Sunday, May 8, 2011

Bacula Disk Storage Maintenance

A little over a year ago, I set up Bacula to do backups for the various laptops, netbooks, desktops, and servers in our home network. A few months ago, the backup jobs started failing because the 500GB external drive that holds the disk based backup media files filled up. The issue of not having recent backups was bothering me, but other things were bothering me more, so I hadn't done anything about it yet. Then something crashed, and a file got corrupted, and there was no recent backup to restore, so getting the backups running again started bothering me enough to figure out how to fix it.
The problem is that Bacula is designed around a tape backup system where the physical media does not actually get destroyed, but is simply overwritten when it contains no un-expired backup files. The latest version of Bacula (version 5.0.1 or later) has a new directive to solve part of the problem by truncating the media file associated with a volume when its status changes to "Purged." However, upgrading Bacula seemed like it would take more effort and wouldn't solve the other part of the problem, which is that I had set things up such that the media file name (label) included the job name and the date/time so I could tell what was in each of the files simply by listing the files on the disk. If those volumes are just truncated and "recycled" they end up having stuff in them that doesn't match the media file name.

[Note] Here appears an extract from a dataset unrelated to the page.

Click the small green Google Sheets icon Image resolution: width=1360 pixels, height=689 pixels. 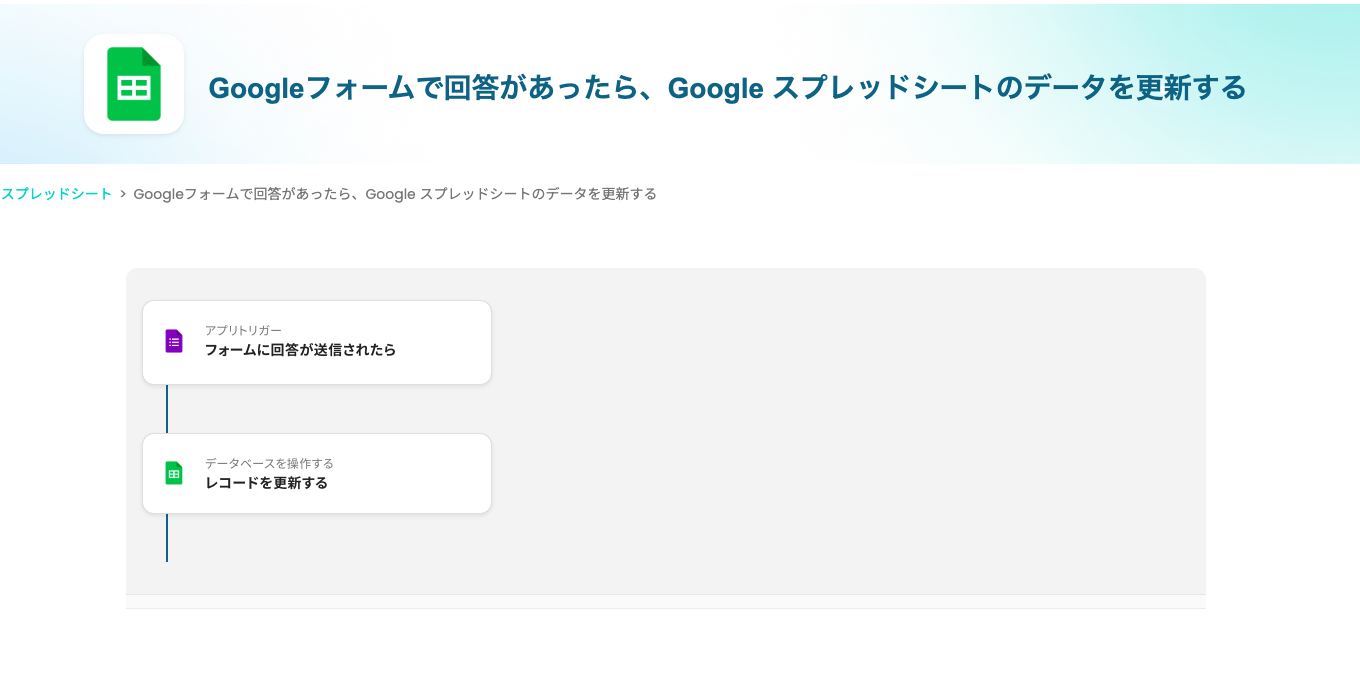point(174,473)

So before going on with an explanation of how I fixed it, here's a review of the relevant Bacula terms and concepts.

media-file - Instead of a physical tape, disk based backups use a file, on a disk (go figure) so instead of referring to these as Media, I'll call them media-files. (Try not to get stuck on the singular vs. plural thing here.)

backup-job - in this context, this is the record in the Bacula catalog that represents a backup job instance that has already run, has an associated retention-period, and is associated with one or more "volumes."

backup-file - in this context, this is the record in the Bacula catalog database that represents a backup of a file, has an associated retention-period, and is associated with a "backup-job."

volume - in this context, this is not the actual media-file, but refers to the record in the Bacula catalog database that keeps track of a Media File, links to the backup-jobs (and indirectly to the backup-files) for which the media-file contains data, and stores the volume's status, retention period, last-written date, etc.

pruning - The process of removing backup-job and backup-file records associated with a volume, once they're past their expiration date.

volume-delete - removing the volume record from the Bacula database. If the volume were associated with a physical tape, the tape could be reused, but if the volume is associated with a media-file on a disk, the media-file is NOT deleted.

media-file-delete - using and operating system command (rm) to remove the physical media-file from the disk. This should only be done AFTER the volume-delete has been completed.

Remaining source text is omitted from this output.